Notably, among the various components of CircS, triglyceride levels demonstrated the most pronounced effect on serum uric acid concentrations. At the same time, blood pressure indicators showed the highest predictive value for the risk of hyperuricemia. These component-specific differences offer essential insights, suggesting that the coexistence of certain high-risk factors—such as hypertension combined with hypertriglyceridemia—may synergistically exacerbate kidney damage and promote oxidative stress through shared mechanisms33,34,35. This may accelerate the body’s progression beyond its metabolic compensation threshold. This phenomenon aligns with the “acceleration–inflection–plateau” pattern identified in the RCS analysis, in which a sharp increase in serum uric acid levels and hyperuricemia risk was observed when the CircS score reached 3 or higher. It also supports the previously proposed concept of metabolic inflammation following a “buffer–burst” dynamic pattern36. Therefore, early identification of high-risk individuals, risk stratification, and timely implementation of lifestyle modifications or pharmacological interventions before this pathological tipping point is reached may help delay disease progression and reduce the risk of associated complications.

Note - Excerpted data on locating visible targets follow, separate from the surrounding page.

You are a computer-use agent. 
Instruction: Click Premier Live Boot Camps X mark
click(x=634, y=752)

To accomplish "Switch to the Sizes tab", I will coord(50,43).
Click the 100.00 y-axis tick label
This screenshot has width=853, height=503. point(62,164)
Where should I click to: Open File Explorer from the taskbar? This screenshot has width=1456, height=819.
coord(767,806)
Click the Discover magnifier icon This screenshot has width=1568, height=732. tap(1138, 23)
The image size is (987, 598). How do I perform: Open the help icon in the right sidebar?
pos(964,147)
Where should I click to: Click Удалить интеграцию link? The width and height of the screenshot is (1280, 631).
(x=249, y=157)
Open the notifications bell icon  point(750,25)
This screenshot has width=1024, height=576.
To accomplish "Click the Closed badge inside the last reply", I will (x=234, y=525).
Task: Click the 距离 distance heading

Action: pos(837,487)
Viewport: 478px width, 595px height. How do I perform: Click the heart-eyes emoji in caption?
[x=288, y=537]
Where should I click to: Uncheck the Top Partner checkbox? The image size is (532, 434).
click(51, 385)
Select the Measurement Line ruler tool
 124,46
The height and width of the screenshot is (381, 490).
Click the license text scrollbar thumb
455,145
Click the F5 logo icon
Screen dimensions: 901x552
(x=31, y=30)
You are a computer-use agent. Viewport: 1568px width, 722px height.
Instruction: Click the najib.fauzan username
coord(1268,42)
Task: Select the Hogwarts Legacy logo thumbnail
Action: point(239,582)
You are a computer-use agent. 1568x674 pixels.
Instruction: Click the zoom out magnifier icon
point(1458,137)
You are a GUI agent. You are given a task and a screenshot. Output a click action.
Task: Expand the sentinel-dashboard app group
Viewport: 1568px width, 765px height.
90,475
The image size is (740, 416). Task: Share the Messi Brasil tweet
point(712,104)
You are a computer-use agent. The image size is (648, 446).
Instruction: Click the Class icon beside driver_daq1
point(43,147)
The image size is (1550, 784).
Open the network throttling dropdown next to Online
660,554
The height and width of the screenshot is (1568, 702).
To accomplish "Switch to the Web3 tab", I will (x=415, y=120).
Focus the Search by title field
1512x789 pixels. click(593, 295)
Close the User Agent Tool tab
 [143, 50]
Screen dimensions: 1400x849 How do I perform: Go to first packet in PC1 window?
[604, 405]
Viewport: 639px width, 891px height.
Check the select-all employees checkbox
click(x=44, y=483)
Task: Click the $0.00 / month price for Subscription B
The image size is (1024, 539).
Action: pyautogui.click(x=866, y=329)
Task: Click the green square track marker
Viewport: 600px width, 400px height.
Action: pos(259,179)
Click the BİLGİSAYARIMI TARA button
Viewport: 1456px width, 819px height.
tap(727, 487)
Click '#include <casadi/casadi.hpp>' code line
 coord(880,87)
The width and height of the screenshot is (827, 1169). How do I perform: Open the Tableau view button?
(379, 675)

This study has several strengths. First, it is the first to investigate the relationship between circadian syndrome and serum uric acid levels, as well as hyperuricemia. Second, a comprehensive analysis was conducted to examine the relationship between each component of circadian syndrome and serum uric acid levels, as well as hyperuricemia, thereby enhancing the specificity of the findings. Third, based on a large sample of American adult population data, the study ensures external validity and generalizability of the results. However, there are limitations. First, as a cross-sectional study, it cannot establish causality between circadian syndrome and serum uric acid levels or the risk of hyperuricemia; thus, future prospective studies are needed to clarify this relationship. Second, variables such as sleep duration, depressive symptoms, and medication history were self-reported, making them susceptible to recall bias. Additionally, although many confounding variables were accounted for, some potential unmeasured confounders may still influence the results.

Conclusion

There is a significant positive association between CircS and SUA levels and the occurrence of hyperuricemia, along with a notable nonlinear relationship between the two. Further comprehensive and prospective cohort studies are necessary to explore the relationship between the two in greater depth.